→ **Task description**
Output the lines of the records again without any changes, beginning with the line containing "Task: Switch to the Light version" and continuing through the line containing "(x=347, y=61)". Leave the pictures out.

→ **Exercise inputs**
+++
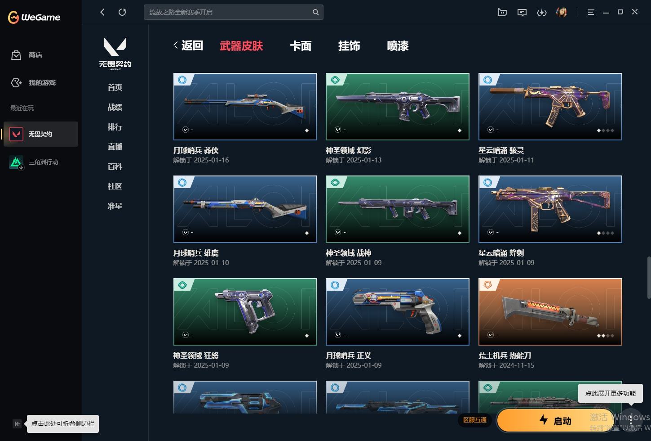Go back using the top arrow icon
Screen dimensions: 651x441
(102, 12)
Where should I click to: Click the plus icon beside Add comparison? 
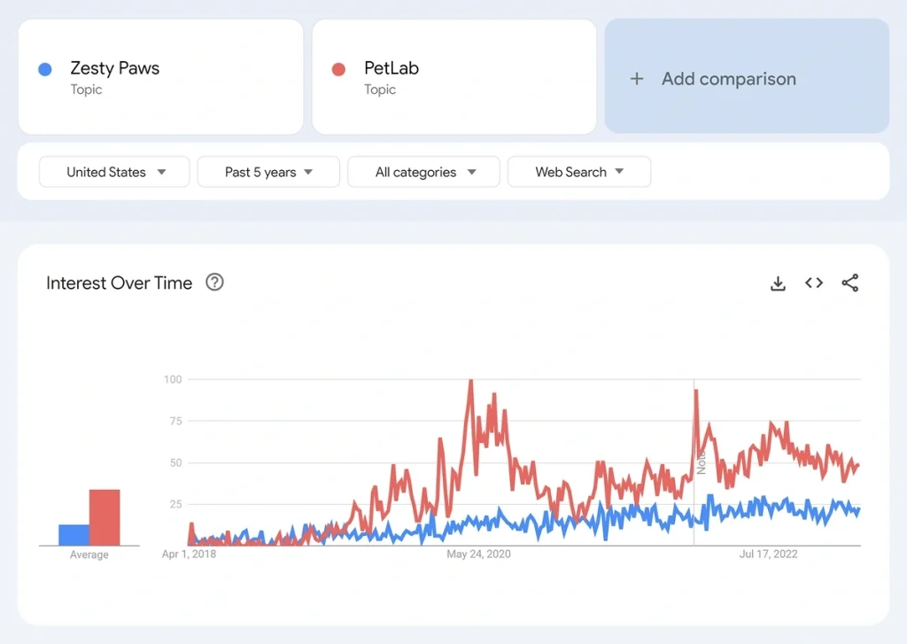[x=637, y=78]
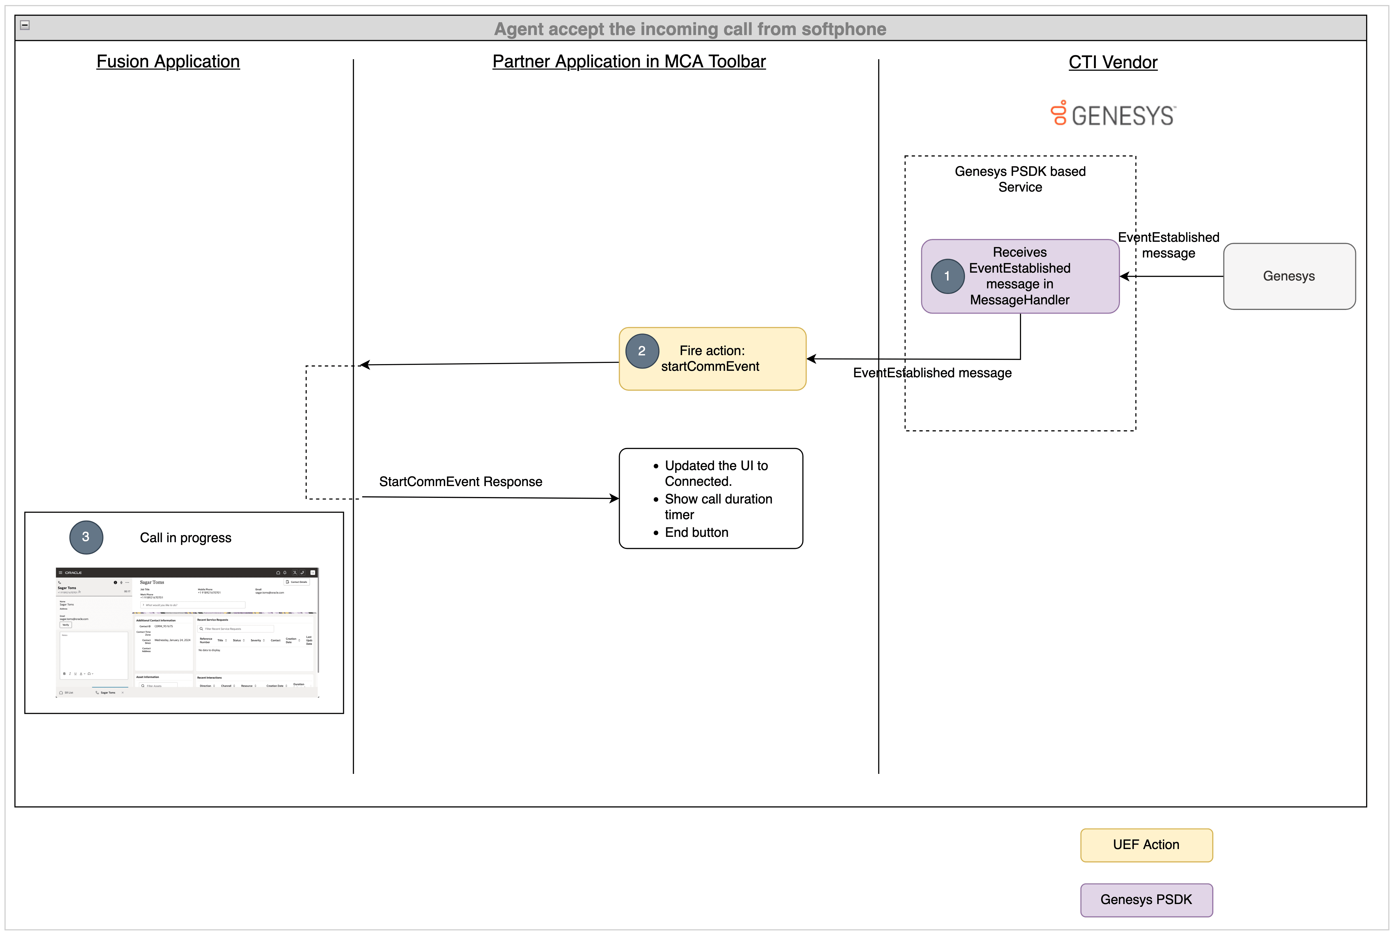
Task: Toggle bold in the Notes editor
Action: (x=64, y=673)
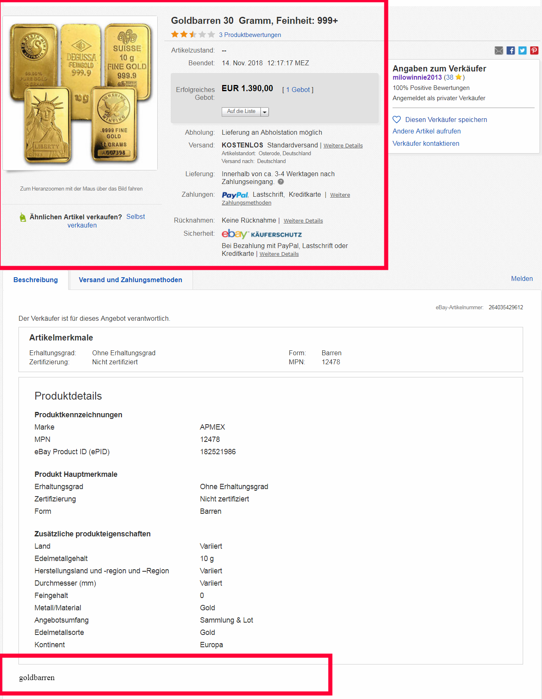
Task: Click the PayPal logo
Action: [x=235, y=195]
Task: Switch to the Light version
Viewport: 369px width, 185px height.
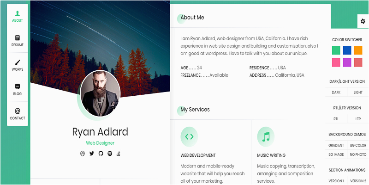Action: [358, 92]
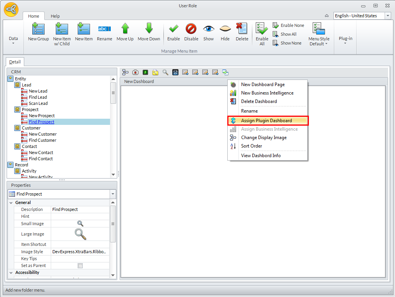Image resolution: width=395 pixels, height=297 pixels.
Task: Click the Delete ribbon icon
Action: [x=242, y=30]
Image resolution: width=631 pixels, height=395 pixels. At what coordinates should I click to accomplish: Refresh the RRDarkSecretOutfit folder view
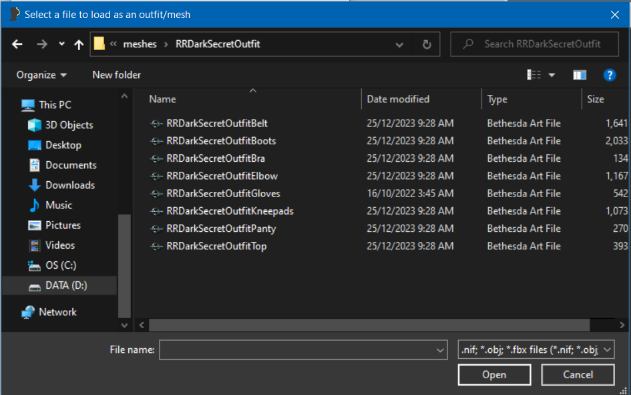(x=427, y=44)
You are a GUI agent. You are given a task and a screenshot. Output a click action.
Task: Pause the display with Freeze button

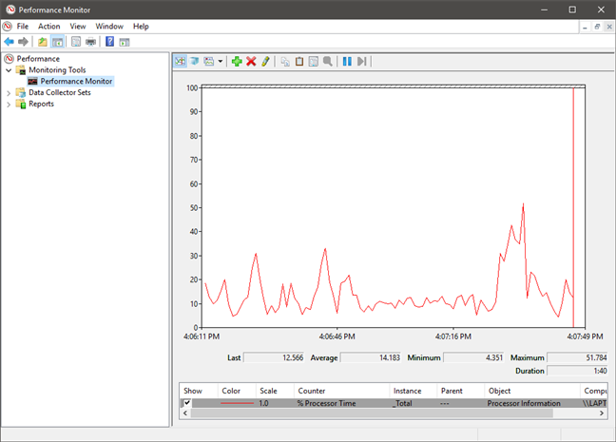(x=347, y=61)
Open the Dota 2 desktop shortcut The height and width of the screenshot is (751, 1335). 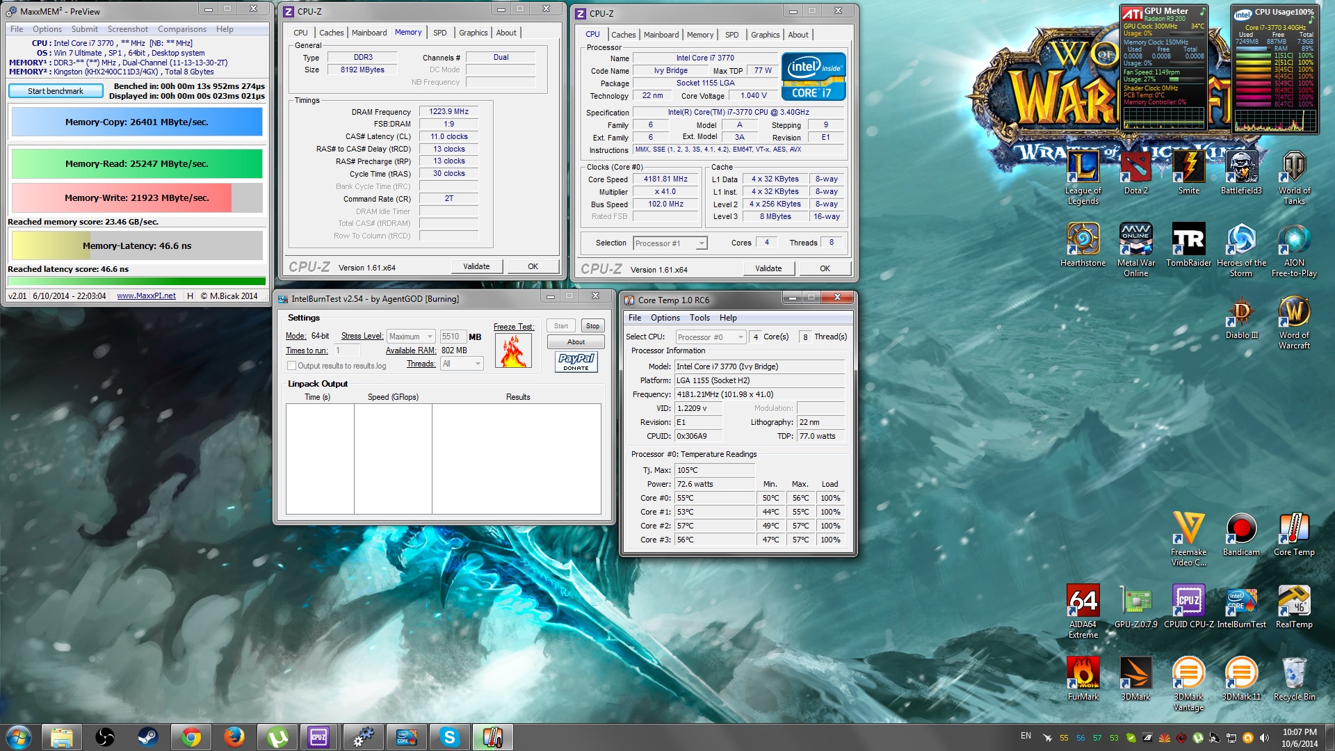(x=1135, y=168)
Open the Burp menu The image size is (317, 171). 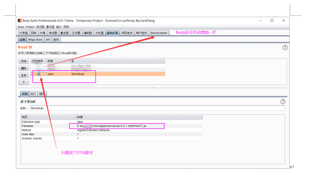(x=21, y=27)
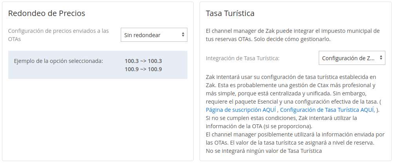Open the 'Configuración de Z...' tourist tax dropdown
Image resolution: width=394 pixels, height=163 pixels.
point(349,58)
+++
→ **Task response**
Task: Switch to the Light version
Viewport: 369px width, 185px height.
Action: [358, 92]
Image resolution: width=395 pixels, height=297 pixels.
Task: Click the Delete ribbon icon
Action: [x=242, y=30]
Image resolution: width=631 pixels, height=395 pixels. At what coordinates should I click to accomplish: Refresh the RRDarkSecretOutfit folder view
(x=427, y=44)
You are a GUI agent. You are given a task and a screenshot. Output a click action.
Task: Pause the display with Freeze button

(x=347, y=61)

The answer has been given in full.